Chris Hedges: The allure of combat is a trap, a ploy, an old, dirty game of deception in which the powerful, who do not go to war, promise a mirage to those who do

from the boston review...

War Is Betrayal

Persistent Myths of Combat
 
We condition the poor and the working class to go to war. We promise them honor, status, glory, and adventure. We promise boys they will become men. We hold these promises up against the dead-end jobs of small-town life, the financial dislocations, credit card debt, bad marriages, lack of health insurance, and dread of unemployment. The military is the call of the Sirens, the enticement that has for generations seduced young Americans working in fast food restaurants or behind the counters of Walmarts to fight and die for war profiteers and elites.

The poor embrace the military because every other cul-de-sac in their lives breaks their spirit and their dignity. Pick up Erich Maria Remarque’s All Quiet on the Western Front or James Jones’s From Here to Eternity. Read Henry IV. Turn to the Iliad. The allure of combat is a trap, a ploy, an old, dirty game of deception in which the powerful, who do not go to war, promise a mirage to those who do.

[...]

Any story of war is a story of elites preying on the weak, the gullible, the marginal, the poor.

[...]

‘It’s not about defending the country or serving our people. It’s about working for some rich guy who has his interests.’

[...]

Killing becomes a job. You do it. Sometimes it unnerves you. But the demons usually don’t hit until you come home, when you are lying alone in bed and you don’t dare to tell your wife or your girlfriend what you have become, what you saw, what you did, why you are drinking yourself into a stupor, why you so desperately want to forget your dreams.
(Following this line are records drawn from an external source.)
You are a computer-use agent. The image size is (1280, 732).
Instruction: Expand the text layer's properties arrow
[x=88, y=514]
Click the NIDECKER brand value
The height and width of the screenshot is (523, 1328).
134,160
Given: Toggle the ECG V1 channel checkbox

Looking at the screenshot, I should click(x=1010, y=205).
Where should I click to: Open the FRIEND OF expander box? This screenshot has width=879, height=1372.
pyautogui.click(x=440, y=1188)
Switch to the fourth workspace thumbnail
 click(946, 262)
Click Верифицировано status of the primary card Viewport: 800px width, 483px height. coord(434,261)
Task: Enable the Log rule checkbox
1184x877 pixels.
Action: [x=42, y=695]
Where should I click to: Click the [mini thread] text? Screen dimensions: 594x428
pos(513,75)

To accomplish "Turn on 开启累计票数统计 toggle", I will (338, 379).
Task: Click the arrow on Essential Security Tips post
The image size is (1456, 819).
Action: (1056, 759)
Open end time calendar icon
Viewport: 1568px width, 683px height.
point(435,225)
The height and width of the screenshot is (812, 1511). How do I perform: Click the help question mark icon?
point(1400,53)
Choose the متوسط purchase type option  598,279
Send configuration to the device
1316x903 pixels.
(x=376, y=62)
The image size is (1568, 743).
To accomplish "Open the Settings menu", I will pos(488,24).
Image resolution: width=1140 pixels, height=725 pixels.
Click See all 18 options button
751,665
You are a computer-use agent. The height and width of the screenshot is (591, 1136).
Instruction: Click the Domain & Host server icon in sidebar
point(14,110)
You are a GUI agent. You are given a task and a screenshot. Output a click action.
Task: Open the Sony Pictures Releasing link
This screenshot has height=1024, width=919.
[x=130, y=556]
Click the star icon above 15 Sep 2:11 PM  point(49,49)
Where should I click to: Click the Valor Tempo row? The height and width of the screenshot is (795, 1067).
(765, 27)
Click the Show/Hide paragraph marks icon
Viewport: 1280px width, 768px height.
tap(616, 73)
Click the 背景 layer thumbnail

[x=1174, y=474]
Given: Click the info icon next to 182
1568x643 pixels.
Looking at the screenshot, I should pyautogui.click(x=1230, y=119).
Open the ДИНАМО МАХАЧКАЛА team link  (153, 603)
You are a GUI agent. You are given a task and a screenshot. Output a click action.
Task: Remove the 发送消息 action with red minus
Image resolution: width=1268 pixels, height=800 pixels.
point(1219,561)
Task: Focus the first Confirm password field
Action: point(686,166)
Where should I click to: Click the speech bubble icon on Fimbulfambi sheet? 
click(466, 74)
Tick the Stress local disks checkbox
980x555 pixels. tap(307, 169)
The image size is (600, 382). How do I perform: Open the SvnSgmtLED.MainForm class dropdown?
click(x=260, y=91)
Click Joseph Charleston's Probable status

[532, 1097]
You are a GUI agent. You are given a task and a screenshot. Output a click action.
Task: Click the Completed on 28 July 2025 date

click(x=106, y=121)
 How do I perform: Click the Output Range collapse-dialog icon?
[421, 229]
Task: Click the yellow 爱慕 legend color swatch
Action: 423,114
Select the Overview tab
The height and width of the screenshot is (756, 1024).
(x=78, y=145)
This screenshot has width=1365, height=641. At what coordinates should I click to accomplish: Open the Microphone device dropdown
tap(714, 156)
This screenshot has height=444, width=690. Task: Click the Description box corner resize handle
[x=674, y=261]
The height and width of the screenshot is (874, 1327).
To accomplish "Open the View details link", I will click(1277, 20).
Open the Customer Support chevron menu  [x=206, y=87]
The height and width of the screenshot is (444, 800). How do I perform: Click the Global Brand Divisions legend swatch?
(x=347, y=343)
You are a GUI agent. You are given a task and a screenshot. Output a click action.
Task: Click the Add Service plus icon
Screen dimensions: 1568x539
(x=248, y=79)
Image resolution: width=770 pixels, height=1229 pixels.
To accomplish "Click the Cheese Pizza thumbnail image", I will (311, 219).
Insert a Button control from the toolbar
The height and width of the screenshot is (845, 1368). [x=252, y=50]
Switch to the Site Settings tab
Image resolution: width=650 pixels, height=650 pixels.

The disillusionment comes swiftly. It is not the war of the movies. It is not the glory promised by the recruiters. The mythology fed to you by the church, the press, the school, the state, and the entertainment industry is exposed as a lie. We are not a virtuous nation. God has not blessed America. Victory is not assured. And we can be as evil, even more evil, than those we oppose. War is venal, noisy, frightening, and dirty. The military is a vast bureaucratic machine fueled by hyper-masculine fantasies and arcane and mind-numbing rules. War is always about betrayal—betrayal of the young by the old, of idealists by cynics, and of soldiers and Marines by politicians.


[...]


War comes wrapped in patriotic slogans; calls for sacrifice, honor, and heroism; and promises of glory. It comes wrapped in the claims of divine providence. It is what a grateful nation asks of its children. It is what is right and just. It is waged to make the nation and the world a better place, to cleanse evil. War is touted as the ultimate test of manhood, where the young can find out what they are made of. From a distance it seems noble. It gives us comrades and power and a chance to play a bit part in the great drama of history. It promises to give us identities as warriors, patriots, as long as we go along with the myth, the one the war-makers need to wage wars and the defense contractors need to increase their profits.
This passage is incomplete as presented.